Sometimes misnamed a thoracic aortic dissection, which represents a different process that causes a tear in the wall of the aorta. This can be caused by an aneurysm or can occur spontaneously and develop into an aneurysm.
May Be Absent
Thoracic aortic aneurysms tend to develop and expand slowly over time. In most cases, these aneurysms rarely cause any symptoms, and are discovered when you are tested for other reasons.
Rarely, Hoarseness or Difficulty Swallowing
Though rare, if a thoracic aortic aneurysm grows large enough, it can compress nearby structures. For example, your voice may become hoarse or you may have difficulty swallowing.
In rare cases thoracic aortic aneurysms cause pain, usually a tearing or sharp, severe pain between the shoulder blades. Pain tends to occur when an aneurysm grows quickly or ruptures, or if the aorta wall develops a tear.
We do not completely understand why thoracic aortic aneurysms develop.

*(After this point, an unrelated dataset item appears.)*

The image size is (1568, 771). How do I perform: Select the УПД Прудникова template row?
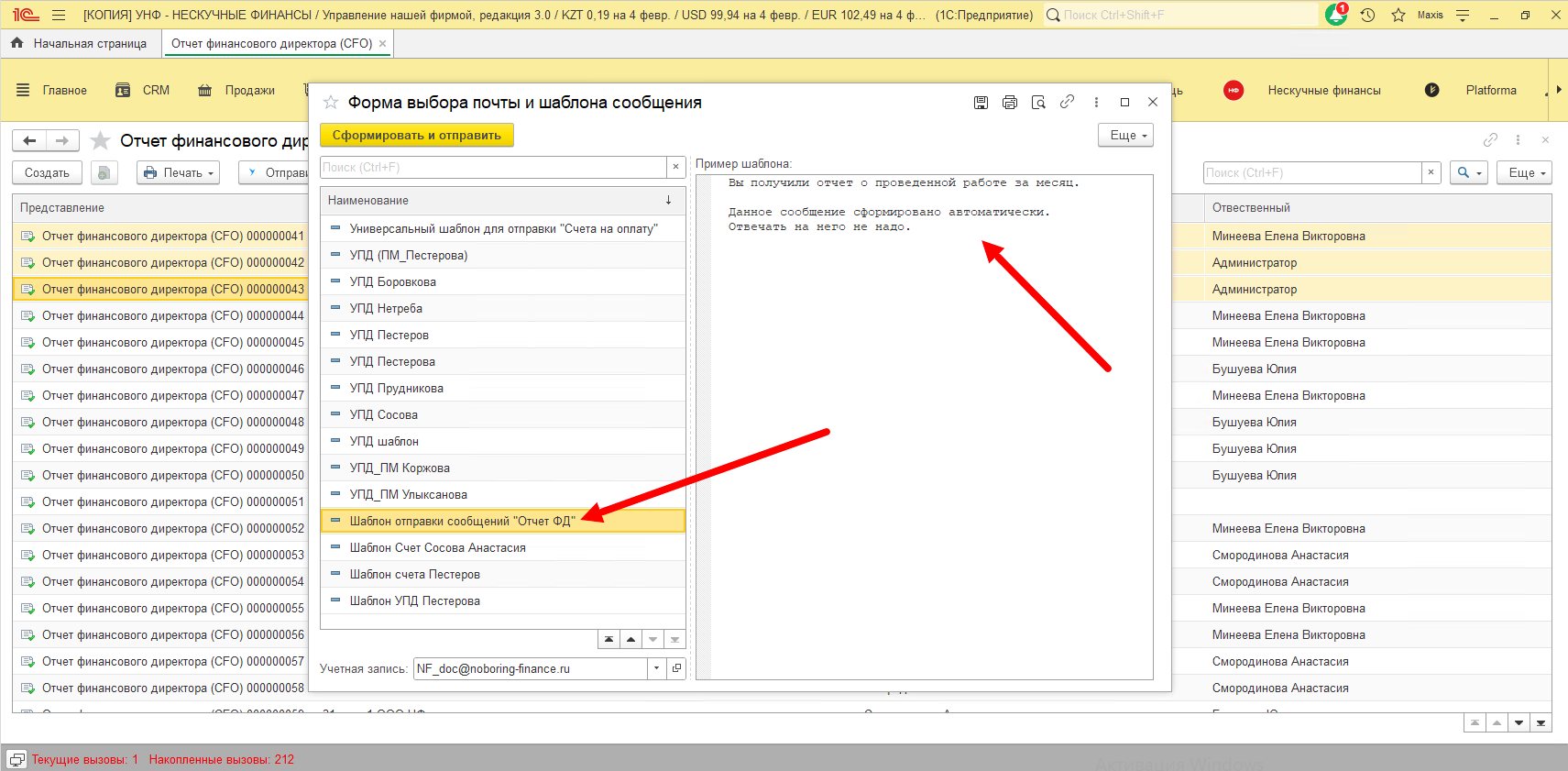397,388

Thoracic aortic aneurysms run in some families for no apparent reason; this represents about 20% of all cases. These aneurysms are also linked to known genetic syndromes, most commonly to Marfan Syndrome but also to Ehlers-Danlos Syndrome, Loeys-Dietz Syndrome and Turner Syndrome.

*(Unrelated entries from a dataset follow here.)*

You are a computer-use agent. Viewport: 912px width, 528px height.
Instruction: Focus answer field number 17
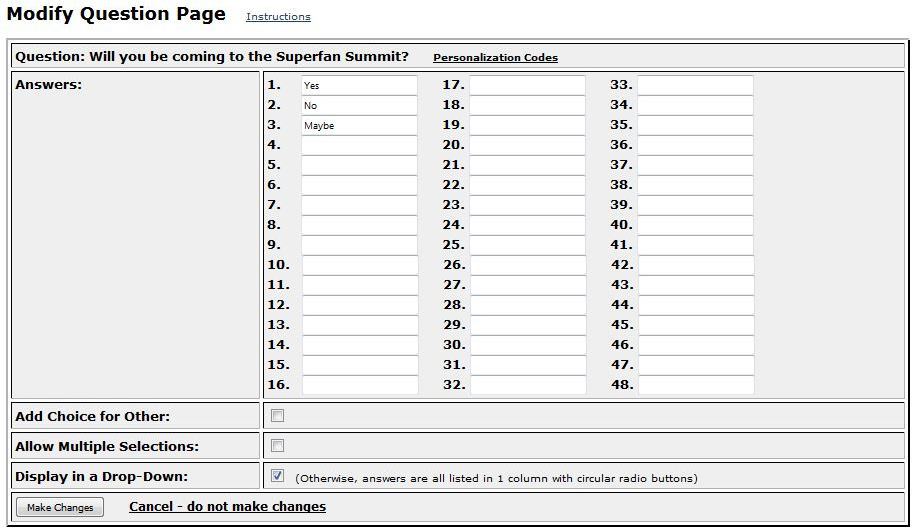click(527, 85)
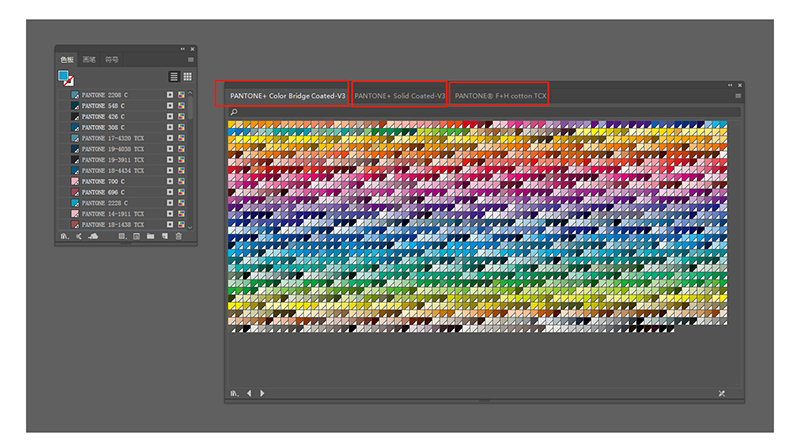Select the PANTONE 700 C swatch
This screenshot has width=800, height=446.
(x=103, y=181)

Thoracic aortic aneurysms are frequently identified incidentally, when you are tested for other reasons.
In some instances, a thoracic aortic aneurysm can be detected on a routine X-ray. Advanced imaging tests such as a computed tomography (CT) scan or magnetic resonance imaging (MRI) provide more information.

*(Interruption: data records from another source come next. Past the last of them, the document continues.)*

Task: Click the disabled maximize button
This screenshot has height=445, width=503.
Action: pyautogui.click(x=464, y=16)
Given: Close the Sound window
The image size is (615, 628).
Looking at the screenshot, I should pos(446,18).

The size of the aneurysm, presence and severity of symptoms, and the risk of surgery help determine the treatment approach.
Regular monitoring is standard treatment for smaller aneurysms that do not require surgery. Plan on visiting your vascular surgeon regularly—usually once a year or every 6 months, depending on the size of the aneurysm—for a computed tomography (CT) scan or MRI to check the status and growth of the aneurysm.
Through an incision along the side of the chest, a vascular surgeon uses special surgical tools to stop blood flow in the aorta above and below the aneurysm.
The section of the aorta with the aneurysm is replaced with an artificial graft.
The graft is sewn in place with fine stitches, and the incision is closed.
Most patients spend some time in the intensive care unit after surgery, and stay in the hospital 7-10 days.
Endovascular treatment is sometimes used and represents a less invasive approach. Thoracic aortic endograft repair (TEVAR) treats the aneurysm with a small device placed inside the aorta through a small incision or through puncture in the groin.
- Although no specific therapy or lifestyle change can prevent aneurysms from developing, maintaining good overall health is beneficial.
- If aneurysms run in your family, get a screening evaluation to see if you are affected.
- Keep a close watch on blood pressure; if needed, get help to control it.
- If you smoke, ask your vascular surgeon to help you find a smoking cessation program that will work for you. Abstaining from smoking may help prevent the development of an aneurysm.
- If you have an aneurysm, keep up with regular screening to assess growth.